For the Board's information, because this has been going on for half a
year in offlist mails. While I have been questioning some of the new
CNAs,
given their history of horrible disclosures, I keep reminding MITRE
that I
work for a company that discloses more vulnerabilities than many CNAs.
Especially some of the newer ones. I keep telling them that while I
*personally* don't care about being a CNA, because MITRE has made it
clear
that is a losing proposition, that if MITRE approaches my day job with
that idea that we would accept. In six+ months, they have onboarded
have a
dozen new CNAs that collectively put out as many vulns a year as my day
job. MITRE has told me they contacted one person in my day job org, who
has nothing to do with security, disclosures, advisories, security
response, etc etc. I have told them exactly what email address to email
to
make it happen, since the person that answers will have the ability say
"yes" and knows more about CNAs than some of the current MITRE
employees.
Oh... this is the same company that had to wait 113 days for MITRE to
reply to an assignment request, and eventually said "we won't assign,
there might be a duplicate", without asking them for additional
information. The same party that points out duplicate CVE assignments
almost weekly.
So yeah... still waiting.
It's very difficult to believe that MITRE is operating in the
industry's
best interest. Since the letter from Congress, MITRE has made some very
drastic changes in the CVE program. We get a lot more volume!! But we
also
see a serious drop in quality, more duplicates, arbitrary decisions
that
will technically boost their yearly count by 3,000+. (Oh what, didn't
consider how that decision would influence stats, they can push to
congress?)
The recent questions about standards in publishing around "undefined
behavior" is the tip of the iceberg. I haven't sent mails with dozens
of
examples of MITRE blindly assigning for very clear-cut "self hack"

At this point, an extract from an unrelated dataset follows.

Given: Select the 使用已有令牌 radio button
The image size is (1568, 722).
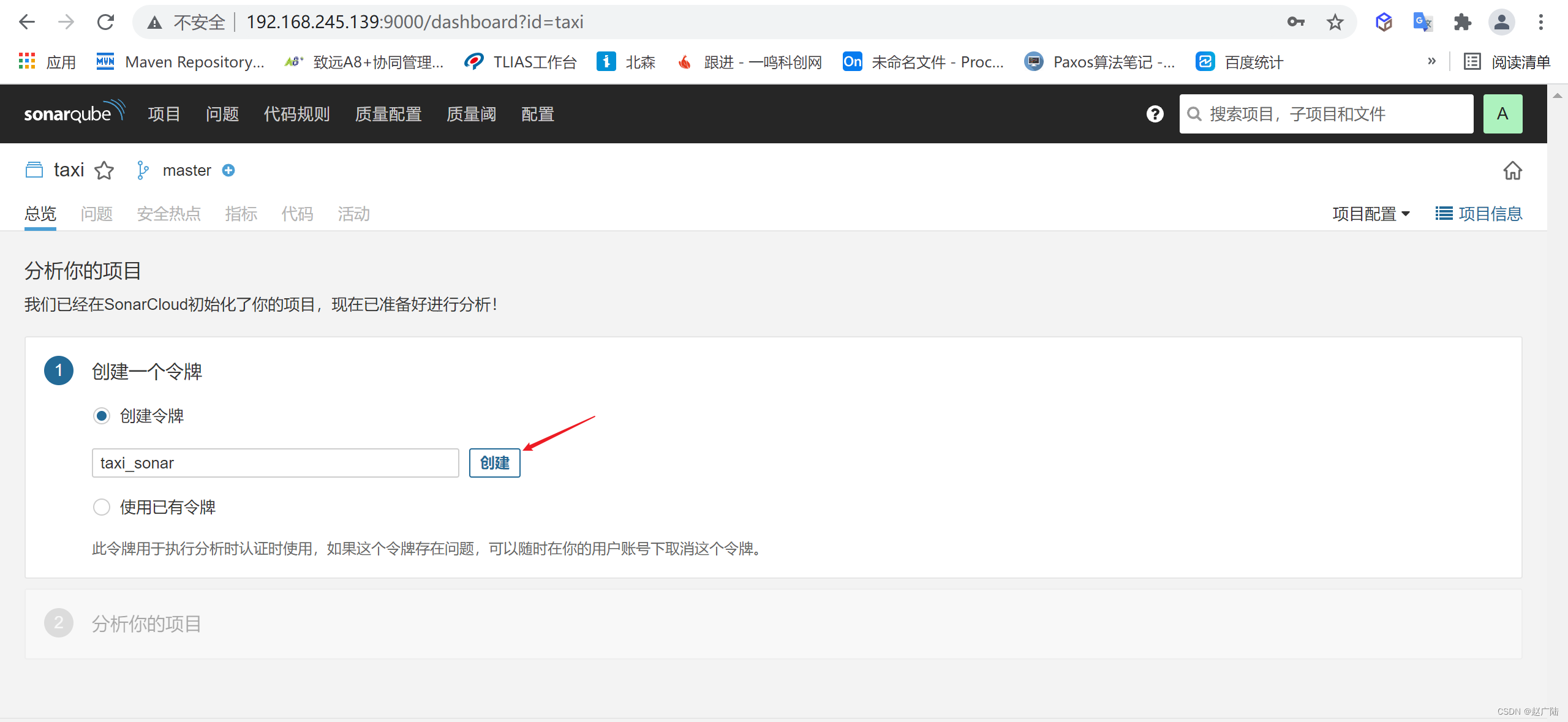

situations that have ZERO security impact. They don't take any
analysis,
no ASAN, no fuzzing, nothing more than reading the description and
laughing at how absurd the exploit conditions are.

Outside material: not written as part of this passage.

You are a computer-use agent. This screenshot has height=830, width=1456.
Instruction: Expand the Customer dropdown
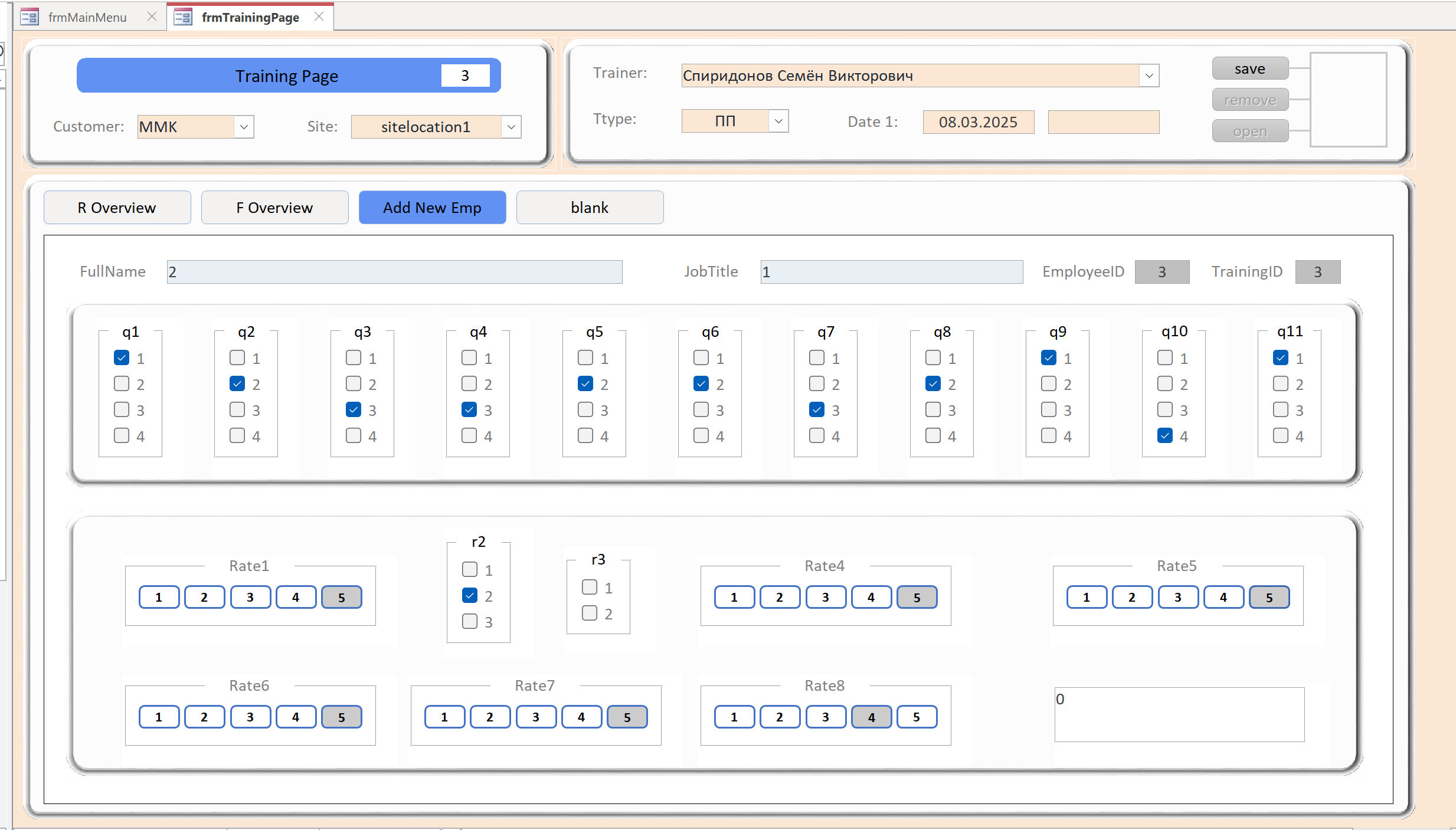click(244, 127)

If you doubt me? Please hit "compse" in your email client, and send me
an
email with 8000 characters, where every fifth character is replaced by
the
word "chinchilla", and every tenth character is replaced by the word
"mitrelolololol".
If you feel that is a realistic 'exploit scenario', then I am clearly
wrong and we should keep seeing CVE IDs for these crap disclosures.
It's
2017... I think I mentioned that? VDBs should be a lot more mature and
either not include it, or if they do, tech note the crap out of it so
"stakeholders" understand it really isn't an issue.

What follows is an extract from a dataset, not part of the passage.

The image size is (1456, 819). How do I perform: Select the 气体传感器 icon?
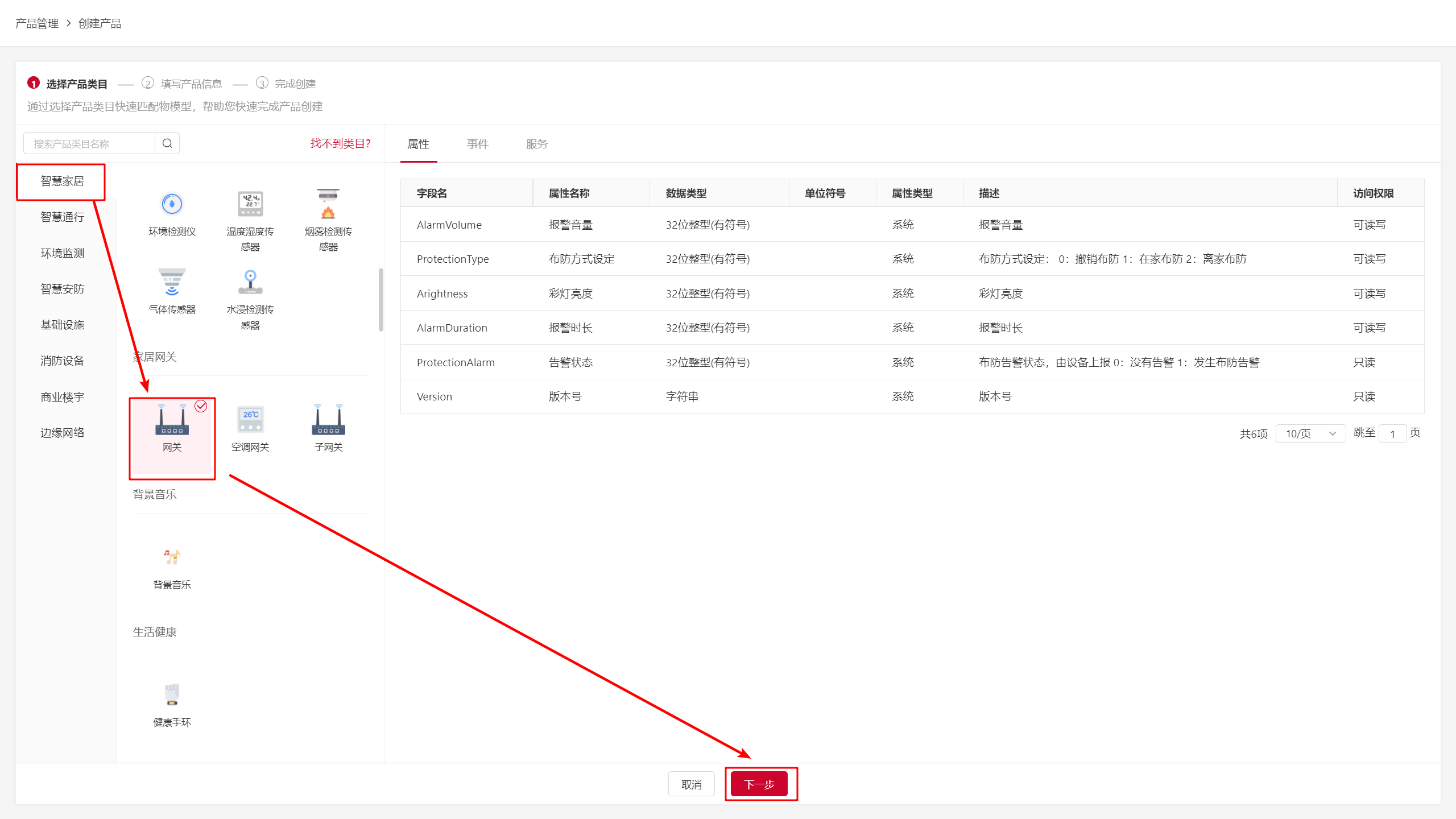coord(172,283)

The last year is nothing but MITRE floundering, looking for stop-gap
measures to artificially inflate their numbers and put forth this crazy
idea that they really do care. Your effort is showing. How about you
stop
trying so hard to hit the lever for a pellet, in the form of your next
yearly $3mil paycheck, and you work on improving the offering giving
your
more than abundant resources?
Like I told congress via back-channels a few weeks ago... others do
almost
twice your volume, with much higher quality, for half your price. And
they
are smart enough not to bid on the contract should it get yanked from
MITRE and re-classified from 'sole source / no-bid'.